The Tansey Miniatures Foundation

The Tansey Miniatures Foundation

Lady with Blue Scarf

Peter Eduard Stroely

A young lady in a translucent empire dress is represented in front of a blue-grey background.1 Her long curly hair is tied up with a blue scarf decorated with a patterned border and fringes, falling over her right shoulder. The lady’s head is turned to the right whilst her body is turned to the left, and this adds tension to the composition. The miniature painter carefully reproduced the sitter’s delicate curls which appear to bulge out from under the blue cloth, frame her face, and make an appealing contrast with her white dress.
In her left hand she is holding a sheet of paper on which she has just written “à toi”, thus dedicating her portrait miniature to a specific addressee. This unusual gesture testifies to the intimate character of many miniatures. Unfortunately the unnatural posture of the lady’s right arm is somewhat awkwardly reproduced, which detracts from the miniature’s intended effect.2 Nevertheless, the picture creates a beautiful and touching impression.
J. S. O.

1 The miniature previously belonged to the Jewish Jellinek family in Vienna. In June 1941 it was sold at auction, without the owners’ consent, at the 466th Dorotheum art auction in Vienna. At that time it was valued at 500 Reichsmark. Nothing is known about the buyer.
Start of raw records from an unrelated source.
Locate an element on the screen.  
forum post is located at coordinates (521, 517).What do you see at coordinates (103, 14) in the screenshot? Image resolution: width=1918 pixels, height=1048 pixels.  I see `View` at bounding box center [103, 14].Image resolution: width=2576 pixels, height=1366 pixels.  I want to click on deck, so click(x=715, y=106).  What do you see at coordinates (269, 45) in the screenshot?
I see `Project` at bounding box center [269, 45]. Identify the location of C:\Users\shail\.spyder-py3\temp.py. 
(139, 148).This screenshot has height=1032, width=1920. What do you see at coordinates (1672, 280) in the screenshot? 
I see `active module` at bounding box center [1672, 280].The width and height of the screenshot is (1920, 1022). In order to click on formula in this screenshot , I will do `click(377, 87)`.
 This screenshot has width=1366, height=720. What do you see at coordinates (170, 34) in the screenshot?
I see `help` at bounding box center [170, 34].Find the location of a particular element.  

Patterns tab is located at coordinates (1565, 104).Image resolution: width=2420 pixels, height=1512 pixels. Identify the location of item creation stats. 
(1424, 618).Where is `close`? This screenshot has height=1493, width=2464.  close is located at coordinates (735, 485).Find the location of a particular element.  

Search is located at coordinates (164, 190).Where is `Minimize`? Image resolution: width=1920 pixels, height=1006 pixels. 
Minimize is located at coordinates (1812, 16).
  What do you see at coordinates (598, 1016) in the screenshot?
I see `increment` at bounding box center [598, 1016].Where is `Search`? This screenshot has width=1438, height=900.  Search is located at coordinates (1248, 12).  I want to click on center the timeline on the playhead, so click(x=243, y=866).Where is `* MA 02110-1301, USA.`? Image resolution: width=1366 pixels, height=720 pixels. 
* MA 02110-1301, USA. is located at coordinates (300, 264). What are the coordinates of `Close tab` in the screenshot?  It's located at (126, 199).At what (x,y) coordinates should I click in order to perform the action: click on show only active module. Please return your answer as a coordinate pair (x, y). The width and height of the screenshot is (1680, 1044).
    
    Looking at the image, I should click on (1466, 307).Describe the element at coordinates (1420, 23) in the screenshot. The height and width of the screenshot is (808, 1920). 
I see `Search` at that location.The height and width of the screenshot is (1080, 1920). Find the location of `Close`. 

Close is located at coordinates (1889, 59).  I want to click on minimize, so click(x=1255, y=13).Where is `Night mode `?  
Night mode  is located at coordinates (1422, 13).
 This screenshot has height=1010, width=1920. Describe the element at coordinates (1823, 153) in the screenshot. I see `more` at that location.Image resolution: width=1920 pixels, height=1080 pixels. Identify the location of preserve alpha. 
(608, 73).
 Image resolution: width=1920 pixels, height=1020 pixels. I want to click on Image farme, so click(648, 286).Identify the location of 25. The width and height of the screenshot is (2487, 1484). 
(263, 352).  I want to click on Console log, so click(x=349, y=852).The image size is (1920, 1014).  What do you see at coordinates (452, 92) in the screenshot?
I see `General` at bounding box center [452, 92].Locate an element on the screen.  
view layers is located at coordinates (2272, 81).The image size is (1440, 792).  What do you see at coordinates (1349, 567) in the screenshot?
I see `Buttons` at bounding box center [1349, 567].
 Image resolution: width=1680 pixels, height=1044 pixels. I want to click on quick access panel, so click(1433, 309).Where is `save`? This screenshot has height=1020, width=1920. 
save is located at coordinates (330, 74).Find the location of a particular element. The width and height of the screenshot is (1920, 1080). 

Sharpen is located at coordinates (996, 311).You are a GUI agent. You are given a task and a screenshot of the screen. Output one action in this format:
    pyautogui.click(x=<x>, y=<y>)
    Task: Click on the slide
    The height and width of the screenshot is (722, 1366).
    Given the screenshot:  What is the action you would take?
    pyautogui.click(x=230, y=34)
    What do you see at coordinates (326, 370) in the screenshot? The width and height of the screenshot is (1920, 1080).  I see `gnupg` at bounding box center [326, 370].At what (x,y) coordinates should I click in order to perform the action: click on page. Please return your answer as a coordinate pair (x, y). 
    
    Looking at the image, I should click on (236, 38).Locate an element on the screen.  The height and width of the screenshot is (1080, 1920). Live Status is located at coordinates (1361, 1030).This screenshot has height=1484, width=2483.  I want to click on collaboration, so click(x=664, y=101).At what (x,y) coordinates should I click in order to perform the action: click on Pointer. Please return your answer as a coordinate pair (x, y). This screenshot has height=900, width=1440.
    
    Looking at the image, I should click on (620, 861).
Mrs Lieselotte Tansey-von Rautenkranz acquired the miniature when it was auctioned at Christie’s in Geneva on 14 November 1983, without knowledge of the previous ownership, and donated it to the Tansey Miniatures Foundation in 1996. Should the foundation be dissolved, it will attempt to return the miniature to the surviving descendants of the Jellinek family. Blue-grey backgrounds are typical of this miniature painter.
2 Possibly the sitter wished to be painted in this posture. Since it is also found in other miniatures by Stroely, we know that it was in his repertoire. A portrait of a lady in an identical posture and almost identical clothing but without a sheet of paper is in the Habsburg Collection, Vienna (Keil 1999, no. 195) which contains thirteen other miniatures by Stroely.